Telle est la version de la révolution ukrainienne qui est « servie » à l’opinion par les diplomates et les médias occidentaux. Les événements de l’hiver 2014 à Kiev sont présentés comme une contestation populaire et légitime, fondée sur les aspirations démocratiques et européennes de la population et son ras-le-bol à l’égard d’un régime corrompu et outrancièrement pro-russe. Moscou est également présenté comme un agresseur bafouant sans scrupule le droit international. Une telle vision de la situation est partielle et partiale et mérite d’être corrigée par une lecture plus objective de la situation.
Une situation complexe
La situation de l’Ukraine est effectivement bien plus complexe que les médias ne la présentent. Le pays est très hétérogène, historiquement, linguistiquement et religieusement. Rappelons que ses frontières actuelles sont récentes, qu’il comprend notamment de territoires pris à la Pologne (Galicie), lors du dépeçage de ce pays par Hitler et Staline en 1940, à la Roumanie (1940) et à la Tchécoslovaquie (1945).
La partie orientale de l’Ukraine, à l’est du Dniepr, a toujours vécue sous influence russe. Elle fait partie intégrante de l’empire depuis le milieu du XVIIe siècle (traité de Pereïaslav, 1654). La Crimée, conquise sous Catherine II, fut rapidement russifiée et devint militairement une province stratégique avec le port de Sébastopol lui offrant un débouché sur la mer Noire. Cette région, peuplée très majoritairement de Russes, fut rétrocédée à l’Ukraine par Khroutchev en 1954, pour des raisons de politique intérieure, ce qui était sans grande conséquence tant que l’URSS existait. Sur le plan religieux, l’église orthodoxe, reconnaissant l’autorité du patriarche de Moscou, y est très largement prépondérante. Ainsi, la majorité de la population orientale se déclare viscéralement attachée à Moscou avec qui elle à une histoire, une langue et une religion communes.
En revanche, la partie occidentale du pays n’est passée sous influence russe qu’en 1793, après avoir appartenu au Royaume de Pologne, du XIVe au XVIIIe siècle, puis à l’Empire autrichien, à partir de 1772. Elle ne sera intégrée à l’URSS qu’en 1922, l’Ukraine transcarpathique restant toutefois rattachée à la Tchécoslovaquie jusqu’en 1945. La religion majoritaire y est le culte uniate (rite catholique oriental) placé sous l’autorité du pape de Rome. Cette partie occidentale s’affirme très pro-européenne et se défie profondément de la Russie, avec qui ses liens historiques et culturels sont plus ténus.

Données sources:
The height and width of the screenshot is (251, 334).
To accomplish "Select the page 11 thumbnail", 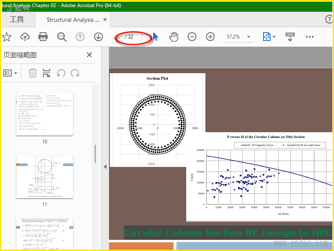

Travail demandé: Écrivez la suite du texte sur la situation de l'Ukraine, en partant de sa dernière phrase.

Résultat obtenu:
A partir de 1928, l’Ukraine a vécu des heures particulièrement sombres suite à la politique stalinienne de collectivisation des terres, (famines, déportations, répression ayant fait près de 8 millions de victimes), ce qui a engendré un ressentiment durable à l’égard de Moscou et du régime communiste. Cela explique que de nombreux Ukrainiens aient rejoint des formations paramilitaires créées et soutenues par le IIIe Reich à partir de 1930 (Organisation militaire ukrainienne/UVO, Organisations nationalistes ukrainiennes/OUN, Section ukrainienne des fascistes russes/ROND, etc.) et aient participé à l’invasion de l’URSS. De même, à partir de 1941, c’est parmi les Ukrainiens que les nazis recrutèrent le plus de collaborateurs dans leur lutte contre Staline (Division SS Galicie), comme pour maintenir l’ordre dans d’autres territoires conquis. Nous avons vu de quoi ils étaient capables contre la résistance bretonne, en 1944.
Le pays est donc profondément divisé entre une partie occidentale au fort tropisme européen et au nationalisme prononcé, tandis qu’à l’est, la majorité de la population, russophile et russophone, ne se sent guère ukrainienne [1]. Cette bipolarisation s’exprime à l’occasion de chaque élection, comme par exemple lors du scrutin présidentiel de 2004, le candidat pro-occidental Viktor Ioutchenko ayant obtenu plus de 80% des suffrages dans les régions de l’ouest du pays, tandis que son adversaire Viktor Ianoukovitch obtenait plus de 80% des voix à l’est.
Un autre élément doit également être rappelé. Depuis son indépendance en 1991, l’Ukraine a été dirigée par des élites qui ont consciencieusement pillé le pays, quelle que soit leur appartenance politique. S’il est indéniable que le président Ianoukovitch s’inscrit dans cette dynamique, il est loin d’être le seul : les dirigeants issus de la Révolution de 2004 et présentés comme les plus « démocratiques» se sont également largement servis. En particulier, Ioulia Timotchenko, l’égérie de la Révolution orange, la « Jehanne d’Arc » ukrainienne, en est un édifiant exemple.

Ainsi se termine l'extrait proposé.